In September 2025, Robert Fico was the only leader of an EU member state to take part in the commemorative events marking the 80th anniversary of the Chinese people's victory in the War of Resistance against Japan and the end of World War II in Beijing.

== Economic relations ==
According to Chinese customs statistics, in 2019, the trade volume between China and Slovakia reached US$8.892 billion, a year-on-year increase of 14.3%. Slovakia is China's fourth largest trading partner in Central and Eastern Europe. China's main exports to Slovakia include liquid crystal display screens and automotive reciprocating piston engines. China's imports from Slovakia are mainly automobile products. As of the end of 2019, China's direct investment stock in Slovakia was US$82.74 million.

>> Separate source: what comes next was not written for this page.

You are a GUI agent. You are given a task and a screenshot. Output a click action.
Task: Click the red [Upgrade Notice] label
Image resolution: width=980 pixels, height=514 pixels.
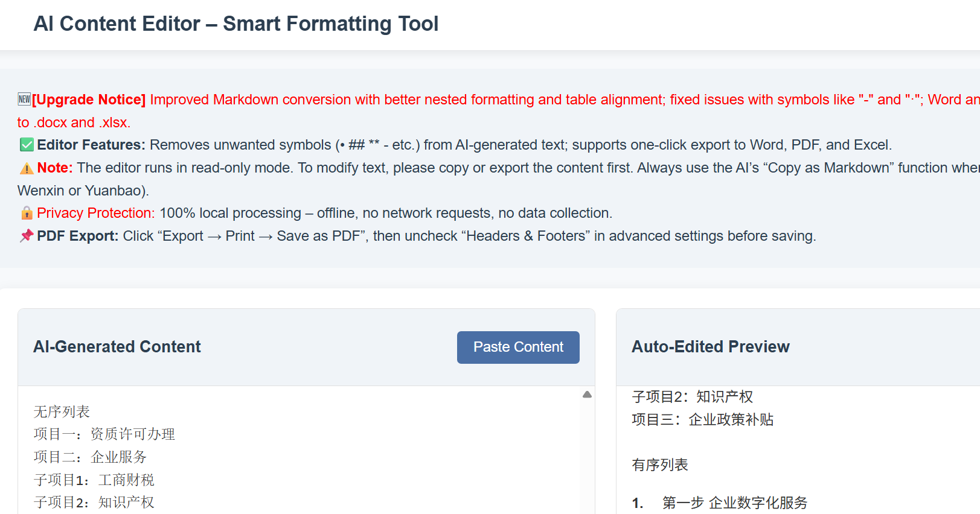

Trade volume between China and Slovakia (Unit: 10,000 US dollars)
| years | Chinese exports to Slovakia | Chinese imports from Slovakia | Total trade volume between the two sides | China's trade surplus |
|---|---|---|---|---|
| 2015 | 279,509 | 223,730 | 503,238 | 55,779 |
| 2016 | 286,125 | 240,990 | 527,114 | 45,135 |
| 2017 | 272,960 | 258,500 | 531,460 | 14,460 |
| 2018 | 253,584 | 524,447 | 778,031 | -270,863 |
| 2019 | 292,401 | 596,812 | 889,213 | -304,411 |
| 2020 | 303,310 | 643,145 | 946,455 | -339,835 |

== Cultural relations ==
In February 1994, China and Slovakia signed the 1994-1995 Cultural Cooperation Plan. In the same month, China held the "Tibet Art Exhibition" in the Slovak capital. In July 2008, China held the "Perceiving China·China-Europe Tour" large-scale cultural event in Slovakia, and Slovakia held the "Slovak Film Week" in China. In 2015, China held a photo exhibition and the "Chinese Film Week" in Slovakia to commemorate the 70th anniversary of the Second Sino-Japanese War. In October 2016, the China-Czech Republic-Slovakia Friendship Museum opened. The Slovak Embassy in China's Chargé d'Affaires Thomas Felix and other diplomatic envoys from 21 countries attended the ribbon-cutting ceremony. In addition, some Slovak scholars have translated Chinese classical literary works into Slovak.

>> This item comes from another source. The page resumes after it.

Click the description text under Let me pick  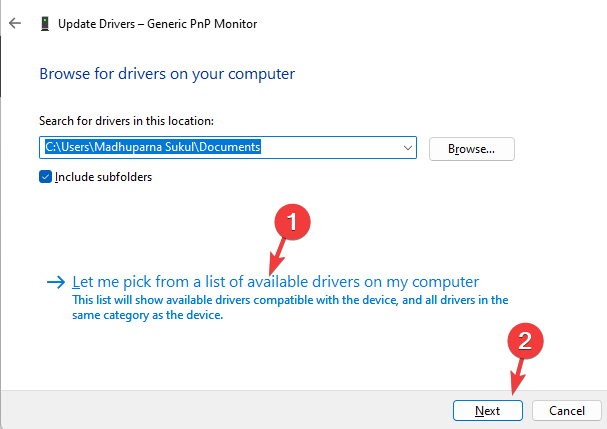tap(290, 307)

Since the beginning of the 21st century, China has strengthened its cooperation with Slovakia in the field of education, and Chinese has become one of the more influential foreign languages in Slovakia. In May 2007, Tianjin University in China and the Slovak University of Technology in Bratislava jointly established the Bratislava Confucius Institute. Later, Comenius University and the Slovak Medical University also established Confucius Institutes for Slovak students to learn Chinese. In China, universities such as Beijing Foreign Studies University and Beijing International Studies University also offer Slovak language majors.

== Transportation ==
There are no direct flights between the two countries. Chinese citizens traveling to Slovakia can take a direct flight from Beijing to Vienna, Austria, and then take a bus to Bratislava, which takes about 45 minutes. Since the launch of the China-Europe Express in 2015, China has had several international freight trains departing from Yingkou, Dalian and Xi’an for Slovakia, changing tracks in the border town of Dobra between Ukraine and Slovakia.

== Medical assistance ==
During World War II, Czechoslovak medical doctor F. Kisch joined the medical team that aided China. The names of the medical team members are engraved in Guiyang Forest Park.

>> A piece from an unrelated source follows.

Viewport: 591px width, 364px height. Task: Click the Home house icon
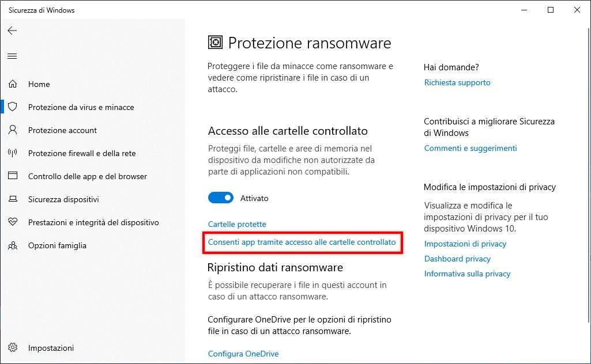(12, 84)
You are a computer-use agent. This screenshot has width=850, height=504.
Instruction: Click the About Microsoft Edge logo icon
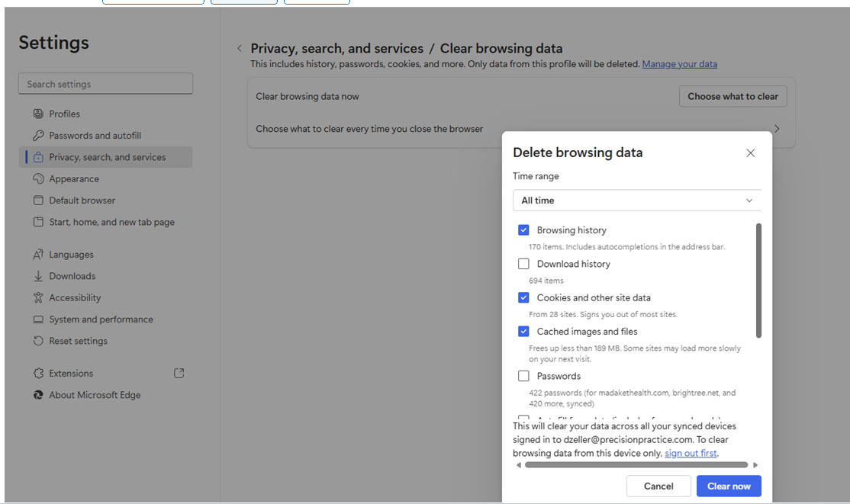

After the COVID-19 outbreak in China, Slovakia donated US$200,000 to China. After the outbreak in Slovakia in March 2020, China assisted Slovakia in purchasing and transporting back about 100 tons of anti-epidemic materials from China, including various masks, protective clothing, and testing kits. In April 2020, anti-epidemic materials donated by Chinese cities such as Beijing, Shanghai, and Cangzhou arrived at Bratislava Airport. Chinese Ambassador to Slovakia Sun Lijie, Director of the Office of the Slovak Prime Minister's Office Jakub, and some media went to the airport to welcome them.

== Resident diplomatic missions ==
- China has an embassy in Bratislava.
- Slovakia has an embassy in Beijing and a consulate-general in Shanghai.